Memory: Record/Erase is Nalini Malani’s first use of stop-motion animation, a technique she has incorporated into the immersive video installations that characterise her practice. Thematically, the animation explores the construction and layering of memory suggested by the work’s title, while addressing the social status and roles of women.
The video opens with a scrolling press clipping about a woman caught impersonating her dead husband to keep a job as a factory guard. Malani pairs this with two paragraphs from the short story The Job by the German playwright Bertolt Brecht, the plot of which the news story echoes. The text suggests the destitution the woman returned to after losing the job, as one of ‘millions’ who are ‘lost forever’.

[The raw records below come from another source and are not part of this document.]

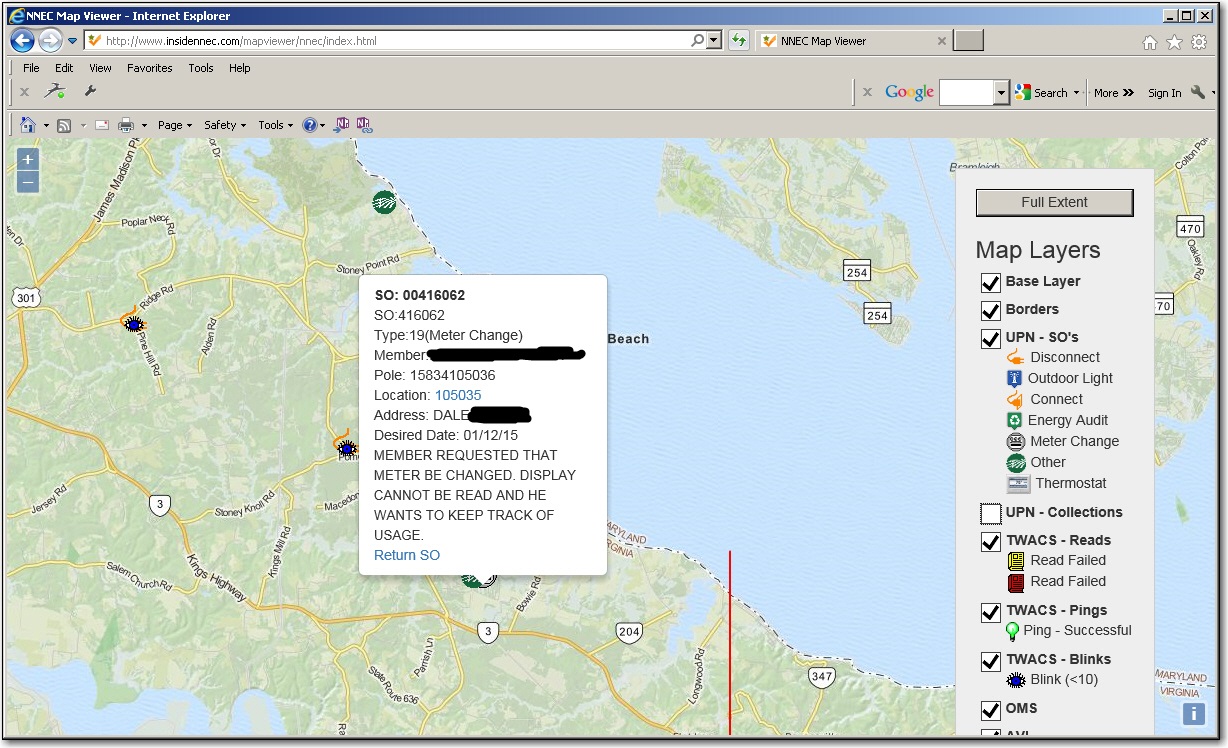Go back with browser Back arrow

tap(22, 41)
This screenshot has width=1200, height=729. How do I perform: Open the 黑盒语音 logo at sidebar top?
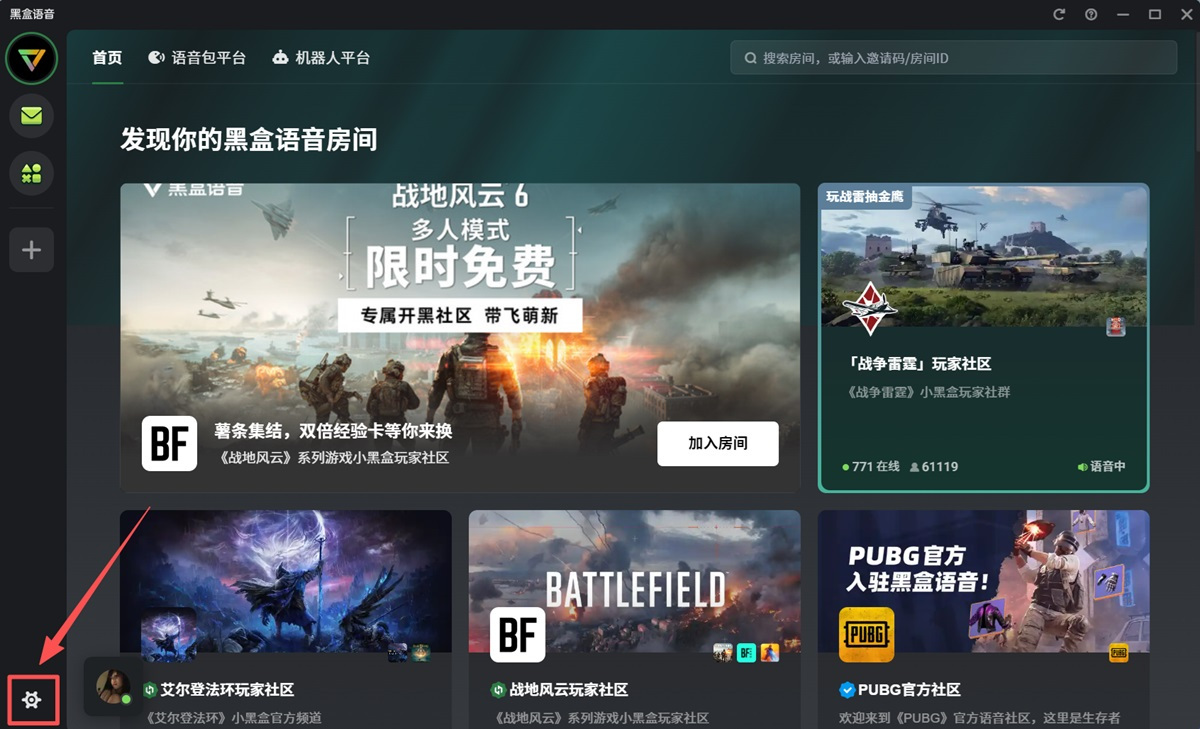(31, 58)
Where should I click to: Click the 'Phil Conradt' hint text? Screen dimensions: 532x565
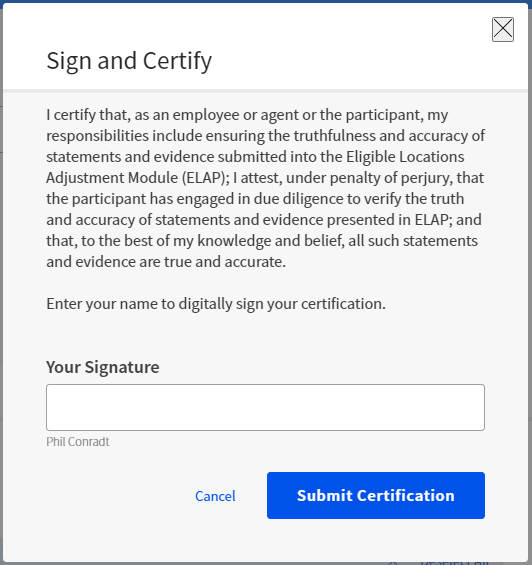[x=77, y=442]
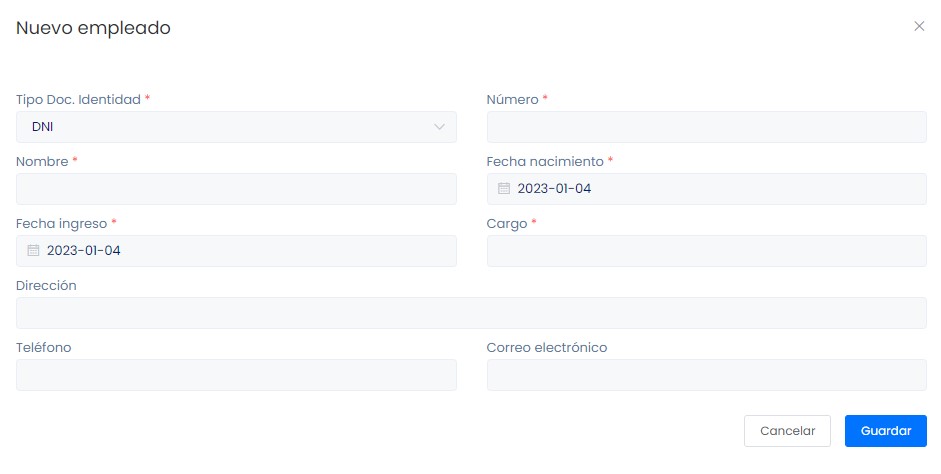The image size is (941, 474).
Task: Focus the Teléfono input field
Action: [x=236, y=375]
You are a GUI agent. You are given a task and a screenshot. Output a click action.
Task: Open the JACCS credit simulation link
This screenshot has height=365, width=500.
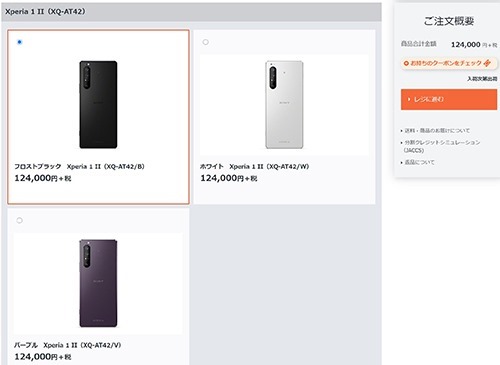click(x=442, y=146)
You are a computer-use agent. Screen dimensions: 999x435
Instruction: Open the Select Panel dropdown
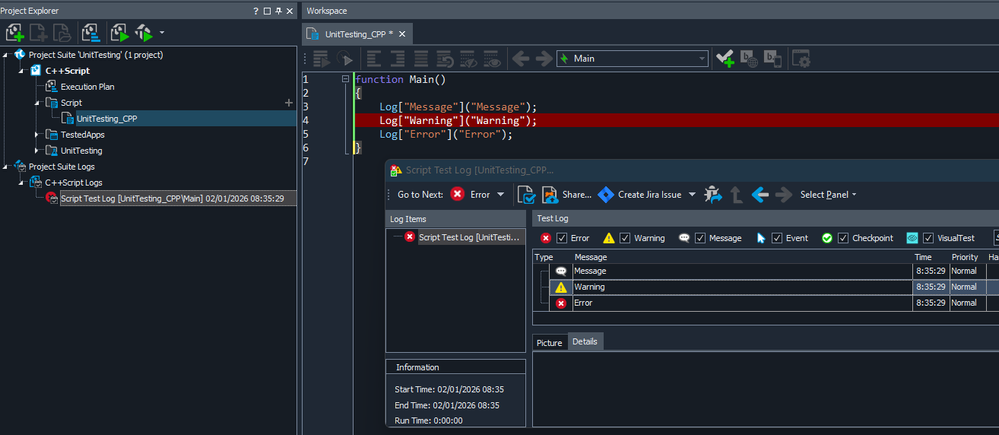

The work unfolds as a drawing that Malani continuously builds and effaces on a medium-brown surface. The sounds of breathing, children laughing, ambient noise, and music accompany the visuals. The drawings depict faces and bodies, animals, and shapes at different scales. At one moment, the drawing appears to become wet and its images begin to run. In its relentless change, the work suggests restlessness and the fragility of identity.
Nalini Malani (b.1946, British India) is a pioneer in video art. Her family’s experience of displacement during the 1947 Partition of India strongly influenced her early life and her later activism. Over her long and prolific career spanning film, installation, and painting, she has continually examined the ways political conflicts and social structures affect women and other marginalised communities.